When the mutations are primarily for newly added vertices, then a separate rebalancing may be triggered for the new vertices only. In this case, before the new vertices are applied to a local node, the nodes can exchange the new vertices among themselves so that the additions are balanced. For example, by using vertex degree arrays, the degree of existing vertices and new vertices can be compared, and the new vertices can be assigned in a balanced manner across the nodes. When vertex degree arrays are not available, the degrees may be calculated on demand. The nodes can then exchange dictionary mapping information to reference and locate the new vertices on each node.
When vertices have a degree that exceeds a threshold, then the vertices may be treated as ghost vertices, or vertices that are duplicated at each node. This helps to avoid excessive communications overhead between nodes. For example, a reserved portion at the top or head of the vertex and edge arrays may be used to store the ghost vertices at each node. The degree threshold may be set lower for initial table loading and higher for mutations, since a later conversion of a normal vertex into a ghost vertex or a ghost promotion may be an expensive process.
To perform ghost promotion, table level consolidation of vertex tables may be carried out as described above. However, since this operation incurs significant overhead, the reserved portion in the arrays may instead be used to add new ghost vertices. If empty or previously deleted ghost vertex entries are available, the new ghosts can replace these entries. Otherwise, if the reserved portion becomes full, then entries for normal vertices in the array may be relocated to expand the reserved portion.
Since each node replicates the ghost vertices, the ghost promotion also needs to be broadcast to the other nodes. For example, the data owner or local node of a vertex V that is promoted to a ghost vertex G may send a promotion message to remote nodes, which includes the vertex ID V, the ghost vertex ID G, associated properties of V, and edges from V to vertices owned by the remote nodes. The remote nodes create a ghost replica G with the origin vertex V and add the properties. The remote nodes add to G any edges from V to local vertices. The remote nodes updates reverse edges from a local vertex to V by changing the destination vertex to G, which may be represented in update maps for the edge arrays. The local node then deletes the edges of V, since the edges are now associated with G. At this point, the ghost promotion is propagated to all the nodes. This promotion may be especially useful for table level mutations, as the ghost promotion can occur prior to adding numerous edges to a vertex.
Embodiments of the present invention are used in the context of database management systems (DBMSs). Therefore, a description of an example DBMS is provided.
Generally, a server, such as a database server, is a combination of integrated software components and an allocation of computational resources, such as memory, a node, and processes on the node for executing the integrated software components, where the combination of the software and computational resources are dedicated to providing a particular type of function on behalf of clients of the server. A database server governs and facilitates access to a particular database, processing requests by clients to access the database.
A database comprises data and metadata that is stored on a persistent memory mechanism, such as a set of hard disks. Such data and metadata may be stored in a database logically, for example, according to relational and/or object-relational database constructs.
Users interact with a database server of a DBMS by submitting to the database server commands that cause the database server to perform operations on data stored in a database. A user may be one or more applications running on a client computer that interact with a database server. Multiple users may also be referred to herein collectively as a user.
A database command may be in the form of a database statement. For the database server to process the database statements, the database statements must conform to a database language supported by the database server. One non-limiting example of a database language that is supported by many database servers is SQL, including proprietary forms of SQL supported by such database servers as Oracle, (e.g. Oracle Database 11 g). SQL data definition language (“DDL”) instructions are issued to a database server to create or configure database objects, such as tables, views, or complex types. Data manipulation language (“DML”) instructions are issued to a DBMS to manage data stored within a database structure. For instance, SELECT, INSERT, UPDATE, and DELETE are common examples of DML instructions found in some SQL implementations. SQL/XML is a common extension of SQL used when manipulating XML data in an object-relational database.
--
> _TASKS AND EXERCISES_:
(a) Can you return, word for word, the stretch of the passage on ghost vertices from "When the mutations" through "on each node."?
(b) Could you carry the passage on ghost vertices further, picking up right after its last sentence?
The lines here have no connection to the passage on ghost vertices.

> _RAW DATA_:
--
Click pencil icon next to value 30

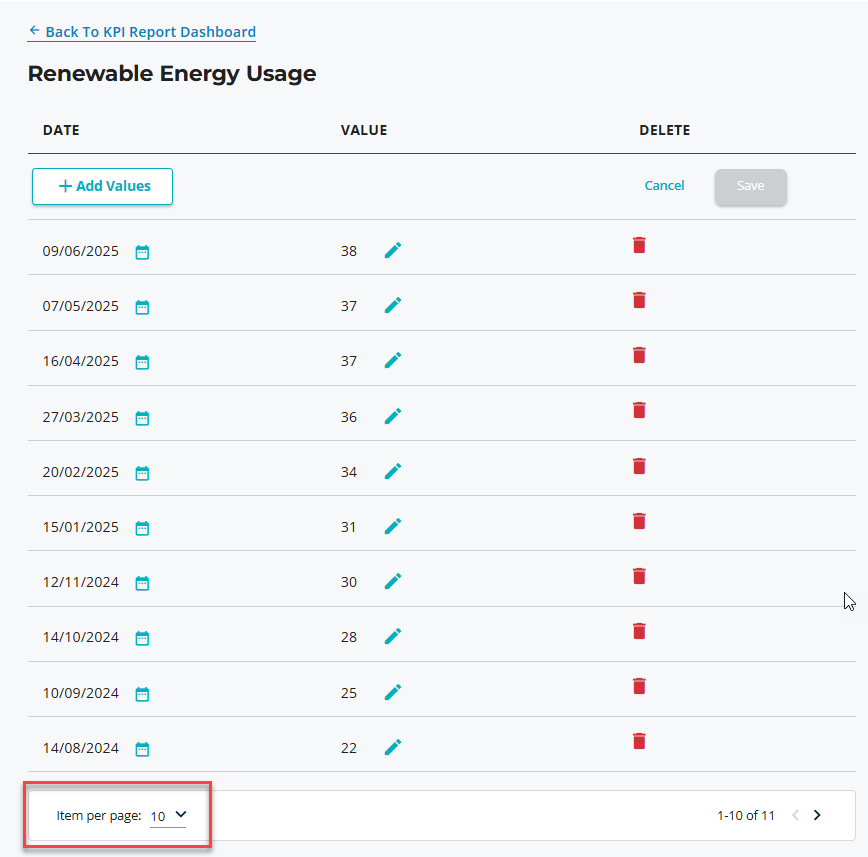(x=393, y=581)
--
> _RESPONSES FOR EACH TASK_:
(a)
When the mutations are primarily for newly added vertices, then a separate rebalancing may be triggered for the new vertices only. In this case, before the new vertices are applied to a local node, the nodes can exchange the new vertices among themselves so that the additions are balanced. For example, by using vertex degree arrays, the degree of existing vertices and new vertices can be compared, and the new vertices can be assigned in a balanced manner across the nodes. When vertex degree arrays are not available, the degrees may be calculated on demand. The nodes can then exchange dictionary mapping information to reference and locate the new vertices on each node.

(b)
Generally, data is stored in a database in one or more data containers, each container contains records, and the data within each record is organized into one or more fields. In relational database systems, the data containers are typically referred to as tables, the records are referred to as rows, and the fields are referred to as columns. In object-oriented databases, the data containers are typically referred to as object classes, the records are referred to as objects, and the fields are referred to as attributes. Other database architectures may use other terminology. Systems that implement the present invention are not limited to any particular type of data container or database architecture. However, for the purpose of explanation, the examples and the terminology used herein shall be that typically associated with relational or object-relational databases. Thus, the terms “table”, “row” and “column” shall be used herein to refer respectively to the data container, record, and field.
Query Optimization and Execution Plans
Query optimization generates one or more different candidate execution plans for a query, which are evaluated by the query optimizer to determine which execution plan should be used to compute the query.
Execution plans may be represented by a graph of interlinked nodes, each representing an plan operator or row sources. The hierarchy of the graphs (i.e., directed tree) represents the order in which the execution plan operators are performed and how data flows between each of the execution plan operators.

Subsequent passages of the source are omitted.